Взгляды устремлялись, сначала в недоумении — к ней, потом в тревоге и сомнении — к Шефу. Шеф, машинально поискав рукой привычный точильный камень, словно впервые посмотрел в сверкающие глаза Годивы. Он вспомнил: точила больше с ним нет, нет и того, что оно означает. Он опустил взгляд.

— Обещаю соблюдать оба условия, — хрипло сказал он. — Теперь давай твой ответ, член совета.

— Люди, которые вам нужны, в лагере, — сказала Годива. — Это не мужчины, а женщины. Их сотни. И в каждой деревне вы найдете еще. Для вас они, может быть, только шлюхи, как сказал недавно ярл. Владеющие иглой. Но они не хуже мужчин владеют и другим. Приставьте по шесть женщин к каждой катапульте. Освободившихся мужчин направьте к Удду за самострелами, а самых сильных к Луллу — алебардистами. Но я посоветую Удду: набери побольше молодых женщин, таких, которые не испугаются, и дай им свои самострелы.

— Мы не можем сделать это, — сказал, не доверяя своим ушам, Квикка.

— Почему?

— Ну... у них не хватит силы.

Шеф рассмеялся.

— Именно это, Квикка, викинги говорили о тебе, помнишь? Много ли нужно силы, чтобы натянуть веревку? Повернуть рычаг? Работать на вороте? Машины дают силу.

— Они испугаются и убегут, — не сдавался Квикка.

Годива ледяным тоном сказала:

— Посмотри на меня, Квикка. Ты видел, как я забиралась в тележку с дерьмом. Я испугалась тогда? Даже если испугалась, все равно я это сделала. Шеф. Позволь мне поговорить с женщинами. Я найду таких, которым можно верить; если понадобится, я сама поведу их. Не забудьте вы все, — она вызывающе оглядела совет, — женщины могут потерять больше, чем любой из вас. И выиграть тоже.

В наступившем молчании Торвин, по-прежнему чуть скептически, сказал: — Все это очень хорошо.

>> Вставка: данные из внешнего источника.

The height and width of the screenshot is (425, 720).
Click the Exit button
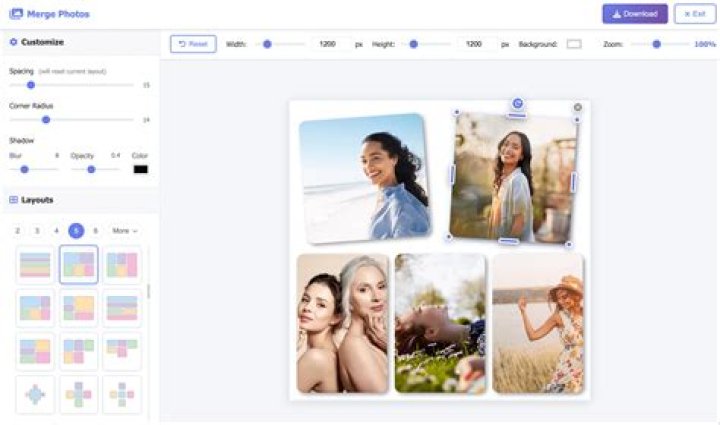(x=695, y=14)

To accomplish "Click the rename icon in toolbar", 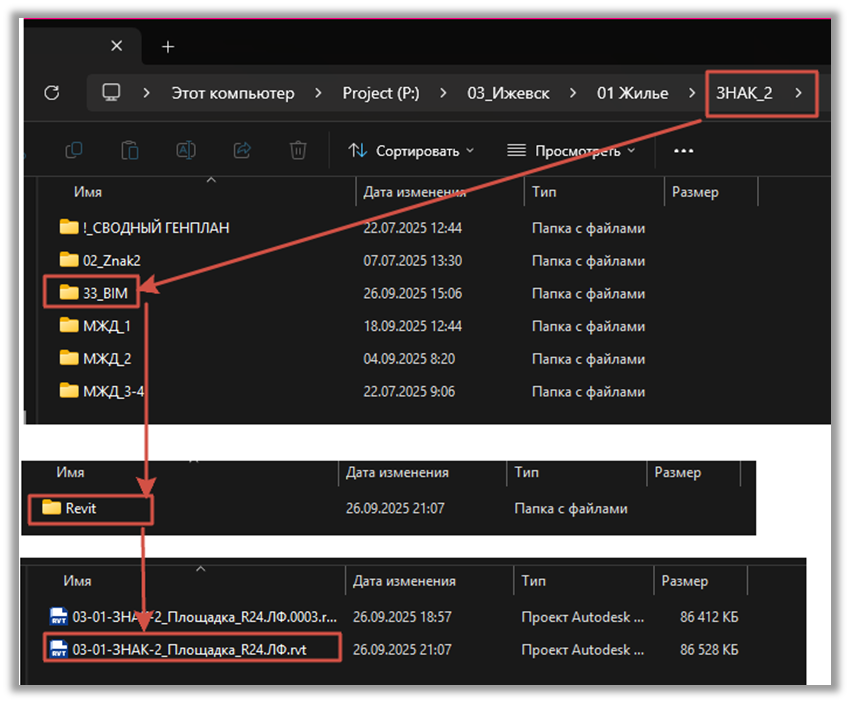I will click(186, 150).
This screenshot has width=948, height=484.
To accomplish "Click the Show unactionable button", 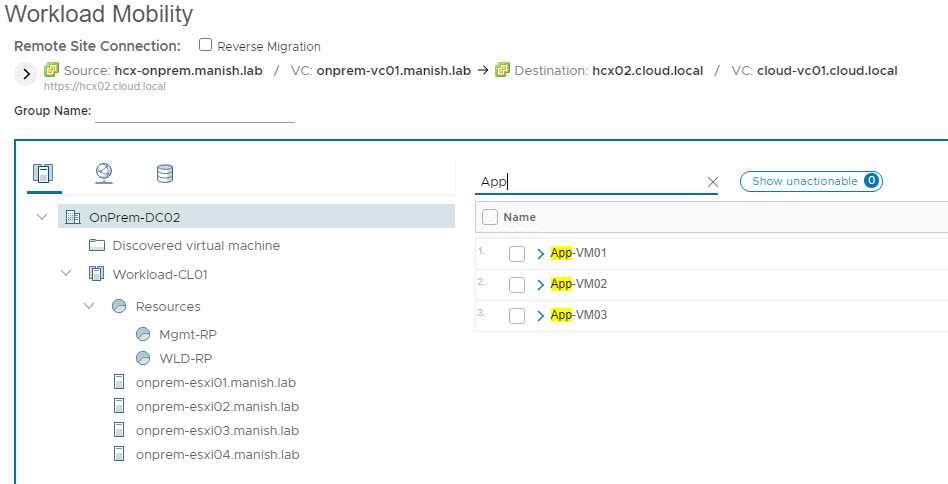I will tap(810, 181).
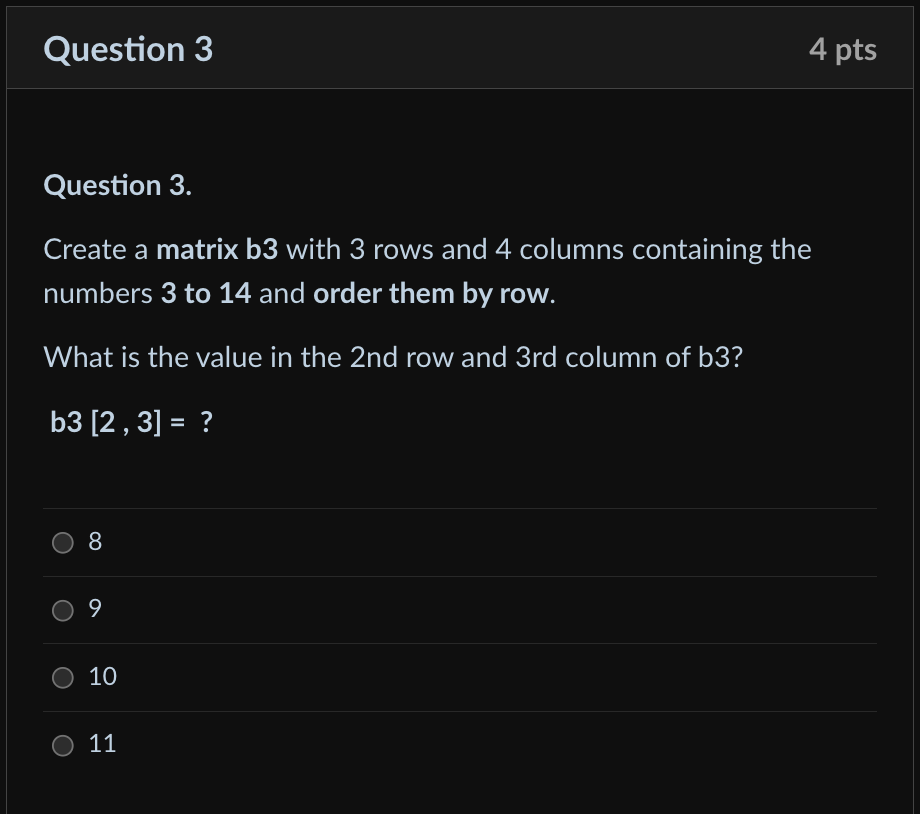This screenshot has height=814, width=920.
Task: Click the answer row containing 8
Action: (460, 543)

Но сколько людей было у короля Альфреда, когда он выступил против франков? Пять тысяч? Подготовленных воинов. Даже если мы мобилизуем всех женщин в лагере, у нас получится треть этого числа. Как можем мы надеяться победить? С людьми, мужчинами и женщинами, которые ни разу в жизни не стреляли, разве по птицам. Нельзя за день превратить человека в воина.

— Но научить стрелять из самострела за день можно, — неожиданно возразил Удд. — Надо только натягивать и целиться.

— Все равно, — сказал Гейрульф, жрец Тюра. — Мы сегодня утром поняли, что франки не будут стоять, дожидаясь наших стрел. Что же нам делать?

— Слушайте, — сказал Шеф, глубоко вдохнув, — и я вам расскажу.